(Collected data)
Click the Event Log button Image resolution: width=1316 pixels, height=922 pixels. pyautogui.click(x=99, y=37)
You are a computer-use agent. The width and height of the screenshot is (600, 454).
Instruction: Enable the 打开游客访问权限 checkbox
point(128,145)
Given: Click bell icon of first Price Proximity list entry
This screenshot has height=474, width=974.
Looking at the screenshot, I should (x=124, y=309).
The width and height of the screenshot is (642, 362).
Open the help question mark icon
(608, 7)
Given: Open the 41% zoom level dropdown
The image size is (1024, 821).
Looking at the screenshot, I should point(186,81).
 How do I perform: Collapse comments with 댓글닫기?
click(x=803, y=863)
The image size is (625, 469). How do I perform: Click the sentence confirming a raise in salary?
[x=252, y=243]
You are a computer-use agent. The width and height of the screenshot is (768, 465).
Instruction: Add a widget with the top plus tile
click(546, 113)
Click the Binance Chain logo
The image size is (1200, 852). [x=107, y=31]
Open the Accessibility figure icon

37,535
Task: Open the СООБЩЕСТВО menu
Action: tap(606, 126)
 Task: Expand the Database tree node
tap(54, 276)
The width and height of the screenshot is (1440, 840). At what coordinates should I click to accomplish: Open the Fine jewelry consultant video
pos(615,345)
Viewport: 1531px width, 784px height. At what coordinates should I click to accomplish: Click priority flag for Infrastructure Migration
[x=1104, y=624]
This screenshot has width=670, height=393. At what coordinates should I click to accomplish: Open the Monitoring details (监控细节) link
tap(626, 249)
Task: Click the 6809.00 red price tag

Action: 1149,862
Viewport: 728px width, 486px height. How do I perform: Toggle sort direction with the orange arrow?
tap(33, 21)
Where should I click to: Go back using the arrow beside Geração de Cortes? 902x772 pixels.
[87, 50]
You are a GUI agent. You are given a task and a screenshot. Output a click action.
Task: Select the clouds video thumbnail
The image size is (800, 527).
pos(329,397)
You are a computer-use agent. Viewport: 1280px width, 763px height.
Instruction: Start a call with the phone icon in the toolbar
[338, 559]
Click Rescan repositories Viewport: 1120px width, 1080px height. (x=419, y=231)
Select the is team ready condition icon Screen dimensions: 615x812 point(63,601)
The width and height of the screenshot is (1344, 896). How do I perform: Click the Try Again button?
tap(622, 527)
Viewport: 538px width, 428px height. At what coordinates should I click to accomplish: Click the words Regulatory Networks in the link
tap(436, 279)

> **AIM**
Please reproduce the listing above line for line, leaving every character unchanged.

> **FINISHED TASK**
Click the Event Log button Image resolution: width=1316 pixels, height=922 pixels. pyautogui.click(x=99, y=37)
You are a computer-use agent. The width and height of the screenshot is (600, 454).
Instruction: Enable the 打开游客访问权限 checkbox
point(128,145)
Given: Click bell icon of first Price Proximity list entry
This screenshot has height=474, width=974.
Looking at the screenshot, I should (x=124, y=309).
The width and height of the screenshot is (642, 362).
Open the help question mark icon
(608, 7)
Given: Open the 41% zoom level dropdown
The image size is (1024, 821).
Looking at the screenshot, I should point(186,81).
 How do I perform: Collapse comments with 댓글닫기?
click(x=803, y=863)
The image size is (625, 469). How do I perform: Click the sentence confirming a raise in salary?
[x=252, y=243]
You are a computer-use agent. The width and height of the screenshot is (768, 465).
Instruction: Add a widget with the top plus tile
click(546, 113)
Click the Binance Chain logo
The image size is (1200, 852). [x=107, y=31]
Open the Accessibility figure icon

37,535
Task: Open the СООБЩЕСТВО menu
Action: tap(606, 126)
 Task: Expand the Database tree node
tap(54, 276)
The width and height of the screenshot is (1440, 840). At what coordinates should I click to accomplish: Open the Fine jewelry consultant video
pos(615,345)
Viewport: 1531px width, 784px height. At what coordinates should I click to accomplish: Click priority flag for Infrastructure Migration
[x=1104, y=624]
This screenshot has width=670, height=393. At what coordinates should I click to accomplish: Open the Monitoring details (监控细节) link
tap(626, 249)
Task: Click the 6809.00 red price tag

Action: 1149,862
Viewport: 728px width, 486px height. How do I perform: Toggle sort direction with the orange arrow?
tap(33, 21)
Where should I click to: Go back using the arrow beside Geração de Cortes? 902x772 pixels.
[87, 50]
You are a GUI agent. You are given a task and a screenshot. Output a click action.
Task: Select the clouds video thumbnail
The image size is (800, 527).
pos(329,397)
You are a computer-use agent. Viewport: 1280px width, 763px height.
Instruction: Start a call with the phone icon in the toolbar
[338, 559]
Click Rescan repositories Viewport: 1120px width, 1080px height. (x=419, y=231)
Select the is team ready condition icon Screen dimensions: 615x812 point(63,601)
The width and height of the screenshot is (1344, 896). How do I perform: Click the Try Again button?
tap(622, 527)
Viewport: 538px width, 428px height. At what coordinates should I click to accomplish: Click the words Regulatory Networks in the link
tap(436, 279)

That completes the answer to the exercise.